• _ABOUT THIS TASK_:
Copy out the line that contains "Where should I click to: Click the X" and the lines after it through the final one in the entries below, exactly, with no other lines.

Saved data entries:

————

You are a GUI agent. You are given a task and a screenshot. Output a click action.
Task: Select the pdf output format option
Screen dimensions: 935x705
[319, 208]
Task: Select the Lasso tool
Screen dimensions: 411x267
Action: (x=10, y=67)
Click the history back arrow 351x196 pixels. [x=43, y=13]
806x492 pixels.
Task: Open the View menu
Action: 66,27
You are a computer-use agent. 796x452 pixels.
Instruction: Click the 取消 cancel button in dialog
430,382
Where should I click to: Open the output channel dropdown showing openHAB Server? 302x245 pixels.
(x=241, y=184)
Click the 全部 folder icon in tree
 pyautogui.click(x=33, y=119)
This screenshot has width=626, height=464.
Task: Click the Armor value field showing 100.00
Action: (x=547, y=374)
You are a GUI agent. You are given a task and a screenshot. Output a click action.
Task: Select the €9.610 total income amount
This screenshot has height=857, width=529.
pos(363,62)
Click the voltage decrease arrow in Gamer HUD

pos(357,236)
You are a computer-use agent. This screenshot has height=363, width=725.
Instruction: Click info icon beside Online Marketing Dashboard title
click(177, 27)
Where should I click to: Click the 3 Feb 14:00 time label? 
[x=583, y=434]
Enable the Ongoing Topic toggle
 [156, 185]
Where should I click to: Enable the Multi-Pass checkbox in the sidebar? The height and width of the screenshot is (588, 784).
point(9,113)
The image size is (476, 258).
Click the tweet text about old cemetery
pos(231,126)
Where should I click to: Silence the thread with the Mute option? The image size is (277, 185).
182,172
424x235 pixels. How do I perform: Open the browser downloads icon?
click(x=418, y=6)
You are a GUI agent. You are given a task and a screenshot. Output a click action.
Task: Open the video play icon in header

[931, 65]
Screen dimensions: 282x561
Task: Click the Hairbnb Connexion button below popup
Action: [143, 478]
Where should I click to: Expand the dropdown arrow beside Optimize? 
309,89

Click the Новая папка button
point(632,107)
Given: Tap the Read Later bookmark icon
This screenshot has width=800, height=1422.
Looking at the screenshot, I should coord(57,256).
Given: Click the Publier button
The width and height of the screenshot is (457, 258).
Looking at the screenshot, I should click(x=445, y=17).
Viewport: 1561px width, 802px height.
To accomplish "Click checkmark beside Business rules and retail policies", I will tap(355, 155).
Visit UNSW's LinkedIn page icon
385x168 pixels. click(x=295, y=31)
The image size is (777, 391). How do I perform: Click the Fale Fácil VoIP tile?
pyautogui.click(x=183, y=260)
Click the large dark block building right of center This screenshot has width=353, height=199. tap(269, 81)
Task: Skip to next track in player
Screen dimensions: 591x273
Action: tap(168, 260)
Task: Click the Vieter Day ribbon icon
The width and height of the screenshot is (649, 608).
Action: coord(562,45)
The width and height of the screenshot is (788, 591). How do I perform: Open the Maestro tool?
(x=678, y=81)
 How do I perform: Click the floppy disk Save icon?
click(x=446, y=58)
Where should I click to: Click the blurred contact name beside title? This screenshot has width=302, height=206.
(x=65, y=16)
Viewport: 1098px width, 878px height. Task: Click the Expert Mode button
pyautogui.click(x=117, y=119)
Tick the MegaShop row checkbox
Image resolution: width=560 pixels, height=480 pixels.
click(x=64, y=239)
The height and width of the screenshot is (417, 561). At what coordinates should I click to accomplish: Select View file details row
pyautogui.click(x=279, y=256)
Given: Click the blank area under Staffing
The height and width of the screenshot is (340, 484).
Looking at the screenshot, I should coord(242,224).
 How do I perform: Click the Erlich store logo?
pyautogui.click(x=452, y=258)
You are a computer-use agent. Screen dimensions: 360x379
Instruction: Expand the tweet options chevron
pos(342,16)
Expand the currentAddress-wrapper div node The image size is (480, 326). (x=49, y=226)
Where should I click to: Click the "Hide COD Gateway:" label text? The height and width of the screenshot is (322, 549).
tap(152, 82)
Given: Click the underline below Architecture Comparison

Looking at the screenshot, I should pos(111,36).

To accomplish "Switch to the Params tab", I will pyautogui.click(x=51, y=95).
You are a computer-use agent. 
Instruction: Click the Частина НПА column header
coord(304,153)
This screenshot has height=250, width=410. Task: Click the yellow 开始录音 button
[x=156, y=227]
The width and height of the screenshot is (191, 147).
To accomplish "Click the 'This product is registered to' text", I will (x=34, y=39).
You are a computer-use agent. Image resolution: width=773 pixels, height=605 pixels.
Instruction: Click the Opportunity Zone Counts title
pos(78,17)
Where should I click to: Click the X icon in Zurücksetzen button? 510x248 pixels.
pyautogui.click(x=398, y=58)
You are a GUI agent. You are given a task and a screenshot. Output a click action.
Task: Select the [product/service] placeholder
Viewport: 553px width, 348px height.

————

• _RESPONSE_:
Where should I click to: Click the X icon in Zurücksetzen button? 510x248 pixels.
pyautogui.click(x=398, y=58)
You are a GUI agent. You are given a task and a screenshot. Output a click action.
Task: Select the [product/service] placeholder
Viewport: 553px width, 348px height.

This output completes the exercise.